Chaque intervention est documentée pour le contrôle technique : matériaux, collage, connecteurs, feu si besoin.
Exemple de principe pour confortement sans alourdir la ligne architecturale.
Humidité des caves voûtées : drainage, cuvelage et stabilité
Les caves longeant les pentes ou les nappes élevées combinent remontées capillaires et infiltrations latérales. Au-delà du traitement d'imperméabilité, la stabilité des voûtes peut être affectée par la dégradation des joints et des appuis. Nous vérifions la géométrie résiduelle et proposons des consolidations compatibles avec les entreprises d'étanchéité.

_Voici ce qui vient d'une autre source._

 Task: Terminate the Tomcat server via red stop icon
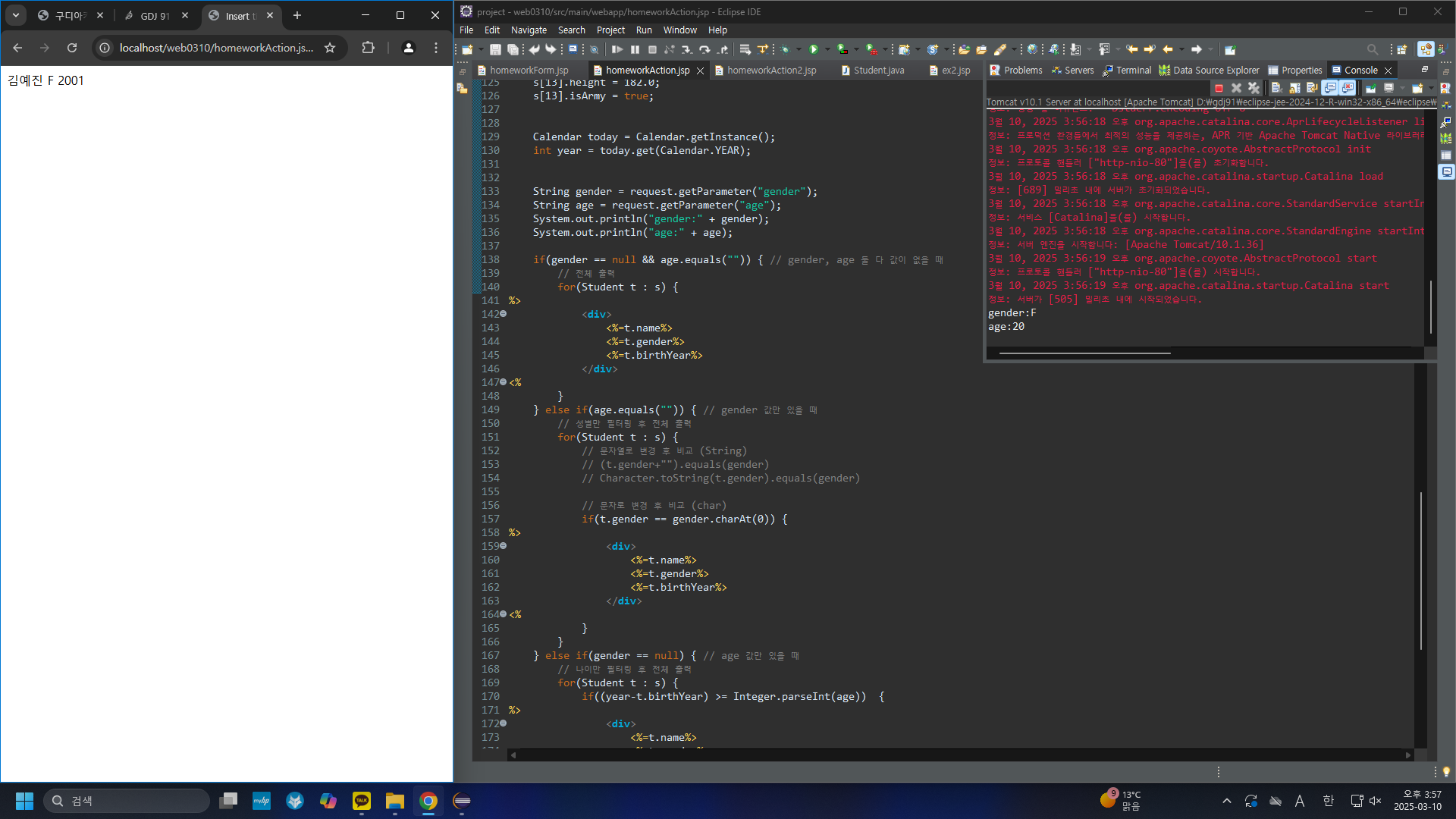click(x=1219, y=88)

Pour la métropole, nos missions couvrent aussi les extensions contemporaines (béton, mixte acier-bois) avec modélisations aux éléments finis lorsque les formes s'écartent des schémas courants. Les bâtiments tertiaires et ERP en cœur urbain ajoutent souvent des exigences de continuité porteuse, de trémies techniques et de planchers plus exigeants en déformation : nous les intégrons dès la définition des combinaisons d'actions.
Encadré technique
Les traboules et allées traversantes ne sont pas de simples couloirs : elles résultent de murs porteurs percés en série, souvent relus comme portiques de maçonnerie où s'enchaînent arcs de décharge et redistribution des efforts par bielles de compression dans le massif. Supprimer un arc pour agrandir un commerce ou une loggia sans reconstituer un chemin de charge équivalent revient à retirer une clé d'une chaîne statique : la ruine progressive peut s'amorcer en rive voûtée avant toute fissuration visible en façade rue. L'interaction entre la forme architecturale — ouverture, contre-courbe, ressaut — et le comportement structurel impose donc une modélisation en maçonnerie, pas seulement un remplacement poutre équivalente.

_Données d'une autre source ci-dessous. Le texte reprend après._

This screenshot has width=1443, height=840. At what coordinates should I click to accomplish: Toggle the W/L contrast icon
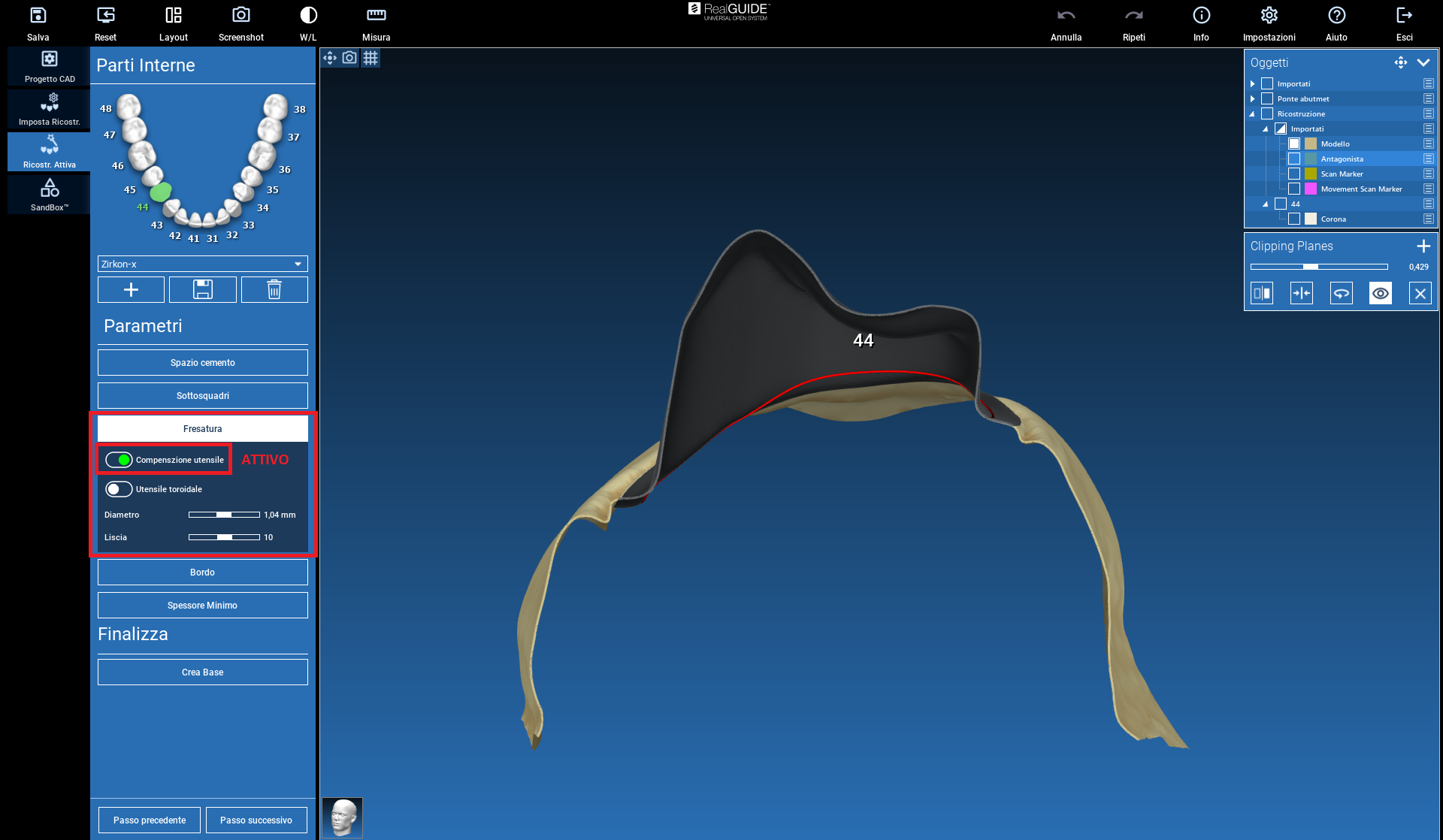308,16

Sur les pentes de la Croix-Rousse et de Fourvière, les bâtiments en gradins s'appuient sur des murs de soutènement en pierre où la poussée des terres sollicite longtemps l'infrastructure ; des drains anciens colmatés rétablissent des sous-pressions hydrostatiques difficiles à voir depuis le salon, et les joints de rupture entre corps de bâtiment à niveaux différents concentrent les tassements différentiels. Le maître d'ouvrage retrouve là une géométrie de terrain qui charge autant les fondations que la façade.
Entre Rhône et Saône, la Presqu'île impose fréquemment une nappe alluviale haute vers trois à cinq mètres sous le niveau de référence, cuvelage des sous-sols obligatoire pour les usages sensibles, et interaction sol-structure sur alluvions molles dont les modules pressiométriques se situent couramment entre cinq et quinze mégapascals. Les surcharges de réhabilitation lourde ajoutent des tassements de consolidation qu'il faut chiffrer avant de valider des reprises de plancher ou des surélévations : la ligne architecturale ne dispense pas du rapport géotechnique.